Proper Peacebuilding as Alternative
A final option is show how, in contrast to antisemites, constructive observers and actors in the Israeli/Palestinian/regional conflict tend to focus on the policies that will move the different groups towards living together and respecting each other. They see the larger picture: the post-WWI order of national self-determination for peoples across Europe and the Middle East required imperial rollback and compromise. Romanian national self-determination did come at the cost of a Greater Hungary, Finnish independence was a loss for the Swedish state. Kurdish national self-determination would have limited the size of the Turkish, Iranian, and Arab states had it succeeded. In the levant, the Zionist, Assyrian, and Maronite Christian national movements did require local Arabs to lose part of the land they wished to control in a unified Arab state encompassing Syria, Jordan, and Palestine. This gain for some was the loss for others, but it could not have been otherwise if the national self-determination of different peoples was and is to be respected. However, such acceptance and compromise has been and is possible. Peacebuilders also look at the actions and ideologies of all actors involved in the conflict. They criticise parties and politicians but with the objective of improvement, even when drawing boundaries and red lines. Above all they seek to build a future for all the peoples of the region through historic national and religious reconciliation.
Conclusion
If one thinks in terms of conventional power and interests – amassing territory, wealth, defeating a military opponent – the destruction of two-thirds of European Jewry was a totally absurd endeavour for Nazi Germany.
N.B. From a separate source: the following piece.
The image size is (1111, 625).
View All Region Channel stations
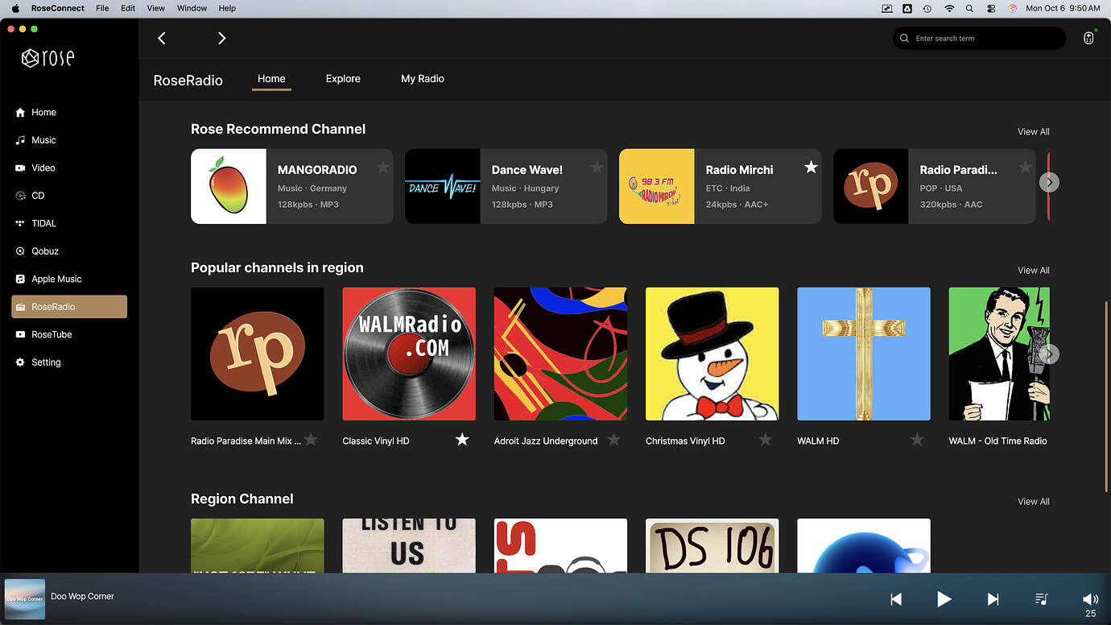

If, however, one sees the Holocaust as a projection of all evil onto the Jews, then it makes sense to those doing the projecting. Today, mutatis mutandis, this same narrative of redemptive anti-Zionism is being expressed across campuses and on far-left news outlets around the world, and is increasingly expanding in social democratic and liberal spaces. This is a clear deadly danger to Jews and must be stopped for this reason alone. However, the thesis that Zionism is a source of evil is also a deadly distraction for all people everywhere. We do not have time to lose with such a pointless projection that not only saps energy and time, but betrays our deepest humanity with its facile format. Our young people deserve a world where they can breathe, earn a living, and flourish, and more than that they deserve to learn that it can be built if we look at reality in the face, take responsibility, and works= together with those who are open to doing so. We cannot get back the time and energy lost sitting on campus lawns, walking the streets, and scrolling on phones calling for the destruction of the only Jewish state. We need this time and energy for the real problems we face.